Exercise directions -> From the data below, copy exactly the lines that lie between the one holding "Преимущества (299, 363)" and the one holding "活動報告 (94, 611)", including both, and nothing more.

Records provided ->
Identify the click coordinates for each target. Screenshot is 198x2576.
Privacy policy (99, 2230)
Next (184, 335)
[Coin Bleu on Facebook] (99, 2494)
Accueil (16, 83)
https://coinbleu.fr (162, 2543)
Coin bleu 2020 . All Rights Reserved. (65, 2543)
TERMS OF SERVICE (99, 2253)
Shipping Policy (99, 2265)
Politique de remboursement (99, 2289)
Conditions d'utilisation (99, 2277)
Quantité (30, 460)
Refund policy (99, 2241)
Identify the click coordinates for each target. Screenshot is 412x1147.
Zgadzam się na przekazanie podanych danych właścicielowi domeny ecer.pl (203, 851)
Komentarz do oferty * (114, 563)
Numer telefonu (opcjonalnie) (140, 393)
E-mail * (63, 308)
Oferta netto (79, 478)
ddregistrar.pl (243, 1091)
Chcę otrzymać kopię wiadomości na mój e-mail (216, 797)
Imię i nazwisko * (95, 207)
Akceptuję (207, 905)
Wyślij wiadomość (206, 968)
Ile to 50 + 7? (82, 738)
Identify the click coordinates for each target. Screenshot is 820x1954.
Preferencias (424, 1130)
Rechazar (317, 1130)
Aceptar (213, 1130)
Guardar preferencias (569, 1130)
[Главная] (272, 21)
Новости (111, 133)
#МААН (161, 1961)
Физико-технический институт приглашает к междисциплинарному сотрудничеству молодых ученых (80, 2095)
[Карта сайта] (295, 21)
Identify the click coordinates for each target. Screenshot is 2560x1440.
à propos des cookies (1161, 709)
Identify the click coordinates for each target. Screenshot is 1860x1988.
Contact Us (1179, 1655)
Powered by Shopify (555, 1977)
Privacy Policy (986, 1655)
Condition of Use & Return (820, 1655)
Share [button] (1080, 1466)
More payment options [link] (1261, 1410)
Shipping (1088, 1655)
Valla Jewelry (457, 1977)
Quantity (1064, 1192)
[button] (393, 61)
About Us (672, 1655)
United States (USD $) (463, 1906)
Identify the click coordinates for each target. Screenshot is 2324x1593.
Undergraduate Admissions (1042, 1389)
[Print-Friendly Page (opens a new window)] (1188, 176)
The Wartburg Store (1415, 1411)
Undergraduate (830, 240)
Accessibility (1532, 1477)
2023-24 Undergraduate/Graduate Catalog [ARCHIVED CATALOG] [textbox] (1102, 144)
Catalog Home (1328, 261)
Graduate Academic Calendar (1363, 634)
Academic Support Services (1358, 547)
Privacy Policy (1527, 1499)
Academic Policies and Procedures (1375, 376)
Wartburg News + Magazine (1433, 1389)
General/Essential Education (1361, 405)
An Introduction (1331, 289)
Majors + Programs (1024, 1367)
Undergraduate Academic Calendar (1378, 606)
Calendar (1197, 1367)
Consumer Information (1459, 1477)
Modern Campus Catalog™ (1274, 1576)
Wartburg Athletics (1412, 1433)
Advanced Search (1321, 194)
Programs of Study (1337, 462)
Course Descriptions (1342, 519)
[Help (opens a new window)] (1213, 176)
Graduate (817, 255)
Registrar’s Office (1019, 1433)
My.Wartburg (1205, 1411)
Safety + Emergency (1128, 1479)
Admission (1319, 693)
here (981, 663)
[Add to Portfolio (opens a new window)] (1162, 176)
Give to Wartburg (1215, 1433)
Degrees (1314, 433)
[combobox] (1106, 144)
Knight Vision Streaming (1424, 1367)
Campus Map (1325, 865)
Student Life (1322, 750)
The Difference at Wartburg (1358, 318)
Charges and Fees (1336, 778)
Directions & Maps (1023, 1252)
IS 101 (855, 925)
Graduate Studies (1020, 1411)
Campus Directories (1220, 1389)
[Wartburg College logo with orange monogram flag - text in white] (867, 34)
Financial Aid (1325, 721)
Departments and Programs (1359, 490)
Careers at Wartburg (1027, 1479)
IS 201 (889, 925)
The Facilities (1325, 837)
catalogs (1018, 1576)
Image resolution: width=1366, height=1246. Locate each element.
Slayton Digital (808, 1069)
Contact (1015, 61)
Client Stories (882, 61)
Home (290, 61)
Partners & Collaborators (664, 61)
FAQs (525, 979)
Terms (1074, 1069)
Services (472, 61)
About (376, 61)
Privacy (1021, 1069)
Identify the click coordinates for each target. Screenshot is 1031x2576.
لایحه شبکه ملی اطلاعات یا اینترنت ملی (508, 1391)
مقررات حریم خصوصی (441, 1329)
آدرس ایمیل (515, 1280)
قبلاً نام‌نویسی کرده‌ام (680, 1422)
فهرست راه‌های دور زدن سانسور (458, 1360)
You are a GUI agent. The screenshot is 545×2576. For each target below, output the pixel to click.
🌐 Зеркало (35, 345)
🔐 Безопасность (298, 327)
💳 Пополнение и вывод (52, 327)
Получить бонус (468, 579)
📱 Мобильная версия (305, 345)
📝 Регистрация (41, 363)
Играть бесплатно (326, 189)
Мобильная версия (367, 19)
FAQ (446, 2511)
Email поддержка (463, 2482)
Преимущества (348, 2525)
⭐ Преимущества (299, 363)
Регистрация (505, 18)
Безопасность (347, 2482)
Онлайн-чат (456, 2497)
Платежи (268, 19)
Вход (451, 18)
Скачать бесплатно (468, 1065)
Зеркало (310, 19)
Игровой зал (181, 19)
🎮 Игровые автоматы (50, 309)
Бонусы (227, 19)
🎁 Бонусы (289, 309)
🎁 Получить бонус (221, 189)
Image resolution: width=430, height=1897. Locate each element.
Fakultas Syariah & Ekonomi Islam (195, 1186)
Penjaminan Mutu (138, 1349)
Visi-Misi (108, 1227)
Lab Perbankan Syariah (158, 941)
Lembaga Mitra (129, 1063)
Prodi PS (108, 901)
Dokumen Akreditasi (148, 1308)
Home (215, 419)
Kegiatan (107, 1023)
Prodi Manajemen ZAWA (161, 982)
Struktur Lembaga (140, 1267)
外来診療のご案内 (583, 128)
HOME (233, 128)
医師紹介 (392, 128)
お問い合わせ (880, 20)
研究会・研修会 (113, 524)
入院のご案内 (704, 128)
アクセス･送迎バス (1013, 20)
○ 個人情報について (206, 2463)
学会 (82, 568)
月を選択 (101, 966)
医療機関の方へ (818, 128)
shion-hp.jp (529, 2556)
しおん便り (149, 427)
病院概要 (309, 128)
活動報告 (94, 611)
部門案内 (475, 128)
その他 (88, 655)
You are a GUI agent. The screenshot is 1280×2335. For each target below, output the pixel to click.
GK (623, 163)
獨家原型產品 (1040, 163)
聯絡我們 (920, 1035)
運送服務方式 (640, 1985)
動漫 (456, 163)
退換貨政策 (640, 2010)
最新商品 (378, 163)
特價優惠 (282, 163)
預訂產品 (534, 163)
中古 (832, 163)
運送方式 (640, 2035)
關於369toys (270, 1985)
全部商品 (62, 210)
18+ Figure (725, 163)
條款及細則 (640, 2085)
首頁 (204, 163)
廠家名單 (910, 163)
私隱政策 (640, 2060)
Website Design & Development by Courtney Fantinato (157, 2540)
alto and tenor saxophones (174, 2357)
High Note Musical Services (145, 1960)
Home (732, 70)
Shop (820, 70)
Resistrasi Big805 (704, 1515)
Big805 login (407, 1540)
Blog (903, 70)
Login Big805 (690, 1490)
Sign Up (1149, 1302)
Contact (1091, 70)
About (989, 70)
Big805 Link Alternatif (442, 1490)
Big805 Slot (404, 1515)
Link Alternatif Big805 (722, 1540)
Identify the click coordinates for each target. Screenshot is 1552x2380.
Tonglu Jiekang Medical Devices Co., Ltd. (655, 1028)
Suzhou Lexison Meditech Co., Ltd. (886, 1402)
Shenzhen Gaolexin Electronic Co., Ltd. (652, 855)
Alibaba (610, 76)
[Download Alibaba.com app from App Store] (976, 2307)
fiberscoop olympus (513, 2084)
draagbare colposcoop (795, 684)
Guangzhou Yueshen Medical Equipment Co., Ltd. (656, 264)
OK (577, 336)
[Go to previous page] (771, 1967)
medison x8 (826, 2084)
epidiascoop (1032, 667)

Final answer ->
⭐ Преимущества (299, 363)
Регистрация (505, 18)
Безопасность (347, 2482)
Онлайн-чат (456, 2497)
Платежи (268, 19)
Вход (451, 18)
Скачать бесплатно (468, 1065)
Зеркало (310, 19)
Игровой зал (181, 19)
🎮 Игровые автоматы (50, 309)
Бонусы (227, 19)
🎁 Бонусы (289, 309)
🎁 Получить бонус (221, 189)
Image resolution: width=430, height=1897. Locate each element.
Fakultas Syariah & Ekonomi Islam (195, 1186)
Penjaminan Mutu (138, 1349)
Visi-Misi (108, 1227)
Lab Perbankan Syariah (158, 941)
Lembaga Mitra (129, 1063)
Prodi PS (108, 901)
Dokumen Akreditasi (148, 1308)
Home (215, 419)
Kegiatan (107, 1023)
Prodi Manajemen ZAWA (161, 982)
Struktur Lembaga (140, 1267)
外来診療のご案内 (583, 128)
HOME (233, 128)
医師紹介 (392, 128)
お問い合わせ (880, 20)
研究会・研修会 (113, 524)
入院のご案内 (704, 128)
アクセス･送迎バス (1013, 20)
○ 個人情報について (206, 2463)
学会 (82, 568)
月を選択 (101, 966)
医療機関の方へ (818, 128)
shion-hp.jp (529, 2556)
しおん便り (149, 427)
病院概要 (309, 128)
活動報告 (94, 611)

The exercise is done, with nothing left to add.